More NCAA Conference Tournament Doubleheaders, PleaseS

While enough can't be said of Georgia's impressive and improbable doubleheader sweep of Kentucky and Mississippi State yesterday, the circumstances which forced them to play two games in one day were unfortunate. And now they're at a clear disadvantage against Arkansas in the SEC championship, which just began a few minutes ago. They're tired, they're undermatched, but they're suddenly a great story, and maybe conferences looking to boost interest in their tournaments can learn from this.
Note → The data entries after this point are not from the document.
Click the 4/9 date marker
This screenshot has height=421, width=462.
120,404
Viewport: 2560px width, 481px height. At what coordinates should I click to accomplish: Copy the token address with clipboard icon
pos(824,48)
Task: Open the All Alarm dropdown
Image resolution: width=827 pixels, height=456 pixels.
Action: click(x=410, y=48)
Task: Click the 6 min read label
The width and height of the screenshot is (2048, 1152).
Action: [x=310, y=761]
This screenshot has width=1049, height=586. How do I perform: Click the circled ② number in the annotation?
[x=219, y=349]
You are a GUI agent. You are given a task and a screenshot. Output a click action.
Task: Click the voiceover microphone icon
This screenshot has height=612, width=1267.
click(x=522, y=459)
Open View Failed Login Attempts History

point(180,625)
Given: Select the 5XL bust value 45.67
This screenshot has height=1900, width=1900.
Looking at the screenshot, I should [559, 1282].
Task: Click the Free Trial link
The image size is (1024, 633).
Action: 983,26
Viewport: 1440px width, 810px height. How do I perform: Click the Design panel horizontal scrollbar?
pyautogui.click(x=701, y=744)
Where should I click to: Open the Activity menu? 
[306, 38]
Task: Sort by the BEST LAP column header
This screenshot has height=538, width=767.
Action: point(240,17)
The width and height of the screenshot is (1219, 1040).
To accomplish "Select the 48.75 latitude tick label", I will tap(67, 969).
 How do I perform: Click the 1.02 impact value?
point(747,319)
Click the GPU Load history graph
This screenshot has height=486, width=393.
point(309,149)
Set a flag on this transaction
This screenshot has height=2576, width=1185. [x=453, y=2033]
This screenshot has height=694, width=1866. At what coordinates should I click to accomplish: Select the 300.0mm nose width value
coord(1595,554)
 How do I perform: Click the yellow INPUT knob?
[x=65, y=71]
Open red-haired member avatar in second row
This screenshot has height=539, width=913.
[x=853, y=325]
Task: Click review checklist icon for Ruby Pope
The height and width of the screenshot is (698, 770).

As they stand now, the conference tournaments are like the squishy, indeterminate cheese-like substance ensconced in the pretzel shell of the NCAA tournament. (I'm eating Combos, if you haven't noticed.) There's either a delicious hook (like Georgia or Clemson) or the pretzel has practically any "cheese" in the middle, represented in this food metaphor by the Big XII title game. Does it really matter if Kansas beats Texas? Or if Texas beats Kansas? They're both in the top ten, and they're not rivals, so it's not at all that captivating. But if Kansas and Texas played each other right after playing games mere hours earlier in the day? Suddenly it's intriguing.

Like I mentioned yesterday, curlers can play multiple 10-end games in the same day, and baseball players play doubleheaders all the time. Obviously a basketball game is a little more taxing on the body than baseball and curling, but it might not hurt to create some more "madness" in these conference tournaments. Because it's almost 4 p.m. on Sunday, and while there's still conference championships to be doled out, I'm completely checked out on that front and ready for the NCAA tournament.

I'm also completely out of Combos, and this raises further dilemmas.